Look through the entries for the string "computer" and copy every line where it shows up.
[Start of Attachment]
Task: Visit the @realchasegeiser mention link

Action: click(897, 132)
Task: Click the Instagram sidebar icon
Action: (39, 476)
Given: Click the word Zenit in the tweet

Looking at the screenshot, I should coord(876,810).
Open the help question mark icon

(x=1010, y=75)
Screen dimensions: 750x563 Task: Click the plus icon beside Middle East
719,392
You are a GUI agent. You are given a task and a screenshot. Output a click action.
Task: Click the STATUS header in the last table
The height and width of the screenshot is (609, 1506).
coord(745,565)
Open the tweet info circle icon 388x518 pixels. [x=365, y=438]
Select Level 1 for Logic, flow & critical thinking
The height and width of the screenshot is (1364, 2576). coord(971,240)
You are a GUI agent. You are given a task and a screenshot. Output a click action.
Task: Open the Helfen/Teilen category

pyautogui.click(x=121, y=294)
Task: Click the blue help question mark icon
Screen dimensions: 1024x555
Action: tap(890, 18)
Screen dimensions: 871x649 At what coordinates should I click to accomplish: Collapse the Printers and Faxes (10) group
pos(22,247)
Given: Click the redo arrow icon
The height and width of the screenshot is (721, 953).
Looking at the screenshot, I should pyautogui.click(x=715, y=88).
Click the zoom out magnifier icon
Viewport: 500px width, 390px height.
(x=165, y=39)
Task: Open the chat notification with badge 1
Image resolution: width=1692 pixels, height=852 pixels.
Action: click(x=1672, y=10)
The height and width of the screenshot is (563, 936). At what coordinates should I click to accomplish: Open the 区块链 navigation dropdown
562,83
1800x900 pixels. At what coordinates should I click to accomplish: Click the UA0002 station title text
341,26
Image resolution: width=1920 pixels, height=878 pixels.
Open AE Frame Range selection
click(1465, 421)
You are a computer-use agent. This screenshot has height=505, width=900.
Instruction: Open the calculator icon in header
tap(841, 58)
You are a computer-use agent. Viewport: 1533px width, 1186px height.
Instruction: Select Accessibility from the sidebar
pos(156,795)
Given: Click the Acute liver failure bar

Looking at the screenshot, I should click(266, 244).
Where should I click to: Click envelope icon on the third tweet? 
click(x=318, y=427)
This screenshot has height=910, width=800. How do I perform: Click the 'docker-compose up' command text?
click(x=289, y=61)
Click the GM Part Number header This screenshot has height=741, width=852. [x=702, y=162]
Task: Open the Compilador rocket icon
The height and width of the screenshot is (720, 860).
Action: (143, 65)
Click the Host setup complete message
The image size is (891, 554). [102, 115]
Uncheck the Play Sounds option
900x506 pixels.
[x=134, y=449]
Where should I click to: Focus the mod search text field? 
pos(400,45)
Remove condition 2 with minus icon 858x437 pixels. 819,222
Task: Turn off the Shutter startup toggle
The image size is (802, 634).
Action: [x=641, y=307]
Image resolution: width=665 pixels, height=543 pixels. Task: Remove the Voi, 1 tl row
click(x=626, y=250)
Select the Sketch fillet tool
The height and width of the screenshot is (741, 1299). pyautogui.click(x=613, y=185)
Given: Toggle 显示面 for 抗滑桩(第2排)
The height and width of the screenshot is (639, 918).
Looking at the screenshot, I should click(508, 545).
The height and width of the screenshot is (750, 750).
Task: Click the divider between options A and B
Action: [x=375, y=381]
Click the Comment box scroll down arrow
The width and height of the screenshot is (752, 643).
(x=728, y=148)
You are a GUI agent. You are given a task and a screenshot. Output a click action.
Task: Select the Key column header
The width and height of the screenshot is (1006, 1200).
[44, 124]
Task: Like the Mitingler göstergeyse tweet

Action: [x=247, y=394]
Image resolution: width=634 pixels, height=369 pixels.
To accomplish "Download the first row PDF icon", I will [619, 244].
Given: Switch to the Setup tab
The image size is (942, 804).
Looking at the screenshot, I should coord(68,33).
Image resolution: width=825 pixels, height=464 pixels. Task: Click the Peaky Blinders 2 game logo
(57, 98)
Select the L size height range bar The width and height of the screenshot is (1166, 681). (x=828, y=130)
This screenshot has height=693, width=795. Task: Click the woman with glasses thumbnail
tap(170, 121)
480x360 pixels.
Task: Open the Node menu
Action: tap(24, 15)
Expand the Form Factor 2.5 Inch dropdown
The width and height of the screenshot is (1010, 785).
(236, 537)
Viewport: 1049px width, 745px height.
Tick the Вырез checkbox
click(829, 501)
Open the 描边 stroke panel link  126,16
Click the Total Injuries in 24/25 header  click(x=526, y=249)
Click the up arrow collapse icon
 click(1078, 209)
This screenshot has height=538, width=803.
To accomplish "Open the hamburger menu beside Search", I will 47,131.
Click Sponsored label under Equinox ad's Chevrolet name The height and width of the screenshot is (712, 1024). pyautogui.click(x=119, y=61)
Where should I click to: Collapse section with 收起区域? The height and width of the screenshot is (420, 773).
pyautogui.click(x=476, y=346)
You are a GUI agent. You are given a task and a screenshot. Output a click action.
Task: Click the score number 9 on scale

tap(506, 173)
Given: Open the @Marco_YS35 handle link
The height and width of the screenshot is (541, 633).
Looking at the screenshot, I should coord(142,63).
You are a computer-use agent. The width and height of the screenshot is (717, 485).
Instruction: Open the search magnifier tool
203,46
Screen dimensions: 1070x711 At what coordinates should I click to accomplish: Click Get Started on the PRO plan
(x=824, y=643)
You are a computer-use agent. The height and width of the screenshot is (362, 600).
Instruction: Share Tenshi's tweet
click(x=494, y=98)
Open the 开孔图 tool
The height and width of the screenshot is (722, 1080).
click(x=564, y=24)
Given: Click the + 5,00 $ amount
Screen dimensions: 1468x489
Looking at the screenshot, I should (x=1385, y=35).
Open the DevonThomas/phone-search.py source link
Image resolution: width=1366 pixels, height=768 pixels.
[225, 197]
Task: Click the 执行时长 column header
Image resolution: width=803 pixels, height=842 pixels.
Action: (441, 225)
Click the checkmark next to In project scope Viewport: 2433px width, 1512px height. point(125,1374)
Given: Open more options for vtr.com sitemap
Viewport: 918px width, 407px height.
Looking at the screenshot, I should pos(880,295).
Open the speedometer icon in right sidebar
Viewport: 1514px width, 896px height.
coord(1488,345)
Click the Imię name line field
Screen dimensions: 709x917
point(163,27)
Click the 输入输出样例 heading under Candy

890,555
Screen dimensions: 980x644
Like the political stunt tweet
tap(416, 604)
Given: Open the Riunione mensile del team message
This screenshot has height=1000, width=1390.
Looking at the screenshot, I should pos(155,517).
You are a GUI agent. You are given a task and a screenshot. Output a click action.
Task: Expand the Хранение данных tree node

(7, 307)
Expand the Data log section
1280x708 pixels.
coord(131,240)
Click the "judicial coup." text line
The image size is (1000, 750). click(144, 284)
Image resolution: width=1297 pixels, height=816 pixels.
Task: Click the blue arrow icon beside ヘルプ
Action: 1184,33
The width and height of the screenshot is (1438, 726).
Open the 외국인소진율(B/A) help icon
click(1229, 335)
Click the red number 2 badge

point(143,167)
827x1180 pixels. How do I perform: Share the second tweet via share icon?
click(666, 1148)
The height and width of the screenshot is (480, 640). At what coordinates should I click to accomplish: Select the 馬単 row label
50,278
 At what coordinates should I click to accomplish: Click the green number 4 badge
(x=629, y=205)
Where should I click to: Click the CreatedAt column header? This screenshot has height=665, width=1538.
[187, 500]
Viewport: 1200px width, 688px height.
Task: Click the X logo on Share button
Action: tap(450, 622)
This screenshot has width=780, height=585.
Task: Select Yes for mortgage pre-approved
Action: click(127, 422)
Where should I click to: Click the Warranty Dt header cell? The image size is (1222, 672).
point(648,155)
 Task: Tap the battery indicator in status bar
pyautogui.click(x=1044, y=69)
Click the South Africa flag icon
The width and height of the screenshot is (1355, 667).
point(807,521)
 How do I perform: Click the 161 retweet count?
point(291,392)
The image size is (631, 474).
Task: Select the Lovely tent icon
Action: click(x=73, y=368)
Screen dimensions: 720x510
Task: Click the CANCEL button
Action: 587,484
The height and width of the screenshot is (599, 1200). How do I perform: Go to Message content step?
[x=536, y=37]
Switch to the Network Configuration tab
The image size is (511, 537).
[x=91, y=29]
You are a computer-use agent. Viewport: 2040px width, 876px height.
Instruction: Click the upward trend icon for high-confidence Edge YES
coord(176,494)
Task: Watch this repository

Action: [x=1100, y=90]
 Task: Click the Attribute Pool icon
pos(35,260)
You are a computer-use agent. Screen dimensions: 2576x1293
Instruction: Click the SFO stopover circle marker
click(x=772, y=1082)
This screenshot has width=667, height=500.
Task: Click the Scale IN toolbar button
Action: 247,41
[End of Attachment]
RESULT:
You are a computer-use agent. This screenshot has height=505, width=900.
You are a computer-use agent. Viewport: 1533px width, 1186px height.
You are a computer-use agent. The width and height of the screenshot is (717, 485).
You are a computer-use agent. The height and width of the screenshot is (362, 600).
You are a computer-use agent. Viewport: 2040px width, 876px height.
You are a computer-use agent. Screen dimensions: 2576x1293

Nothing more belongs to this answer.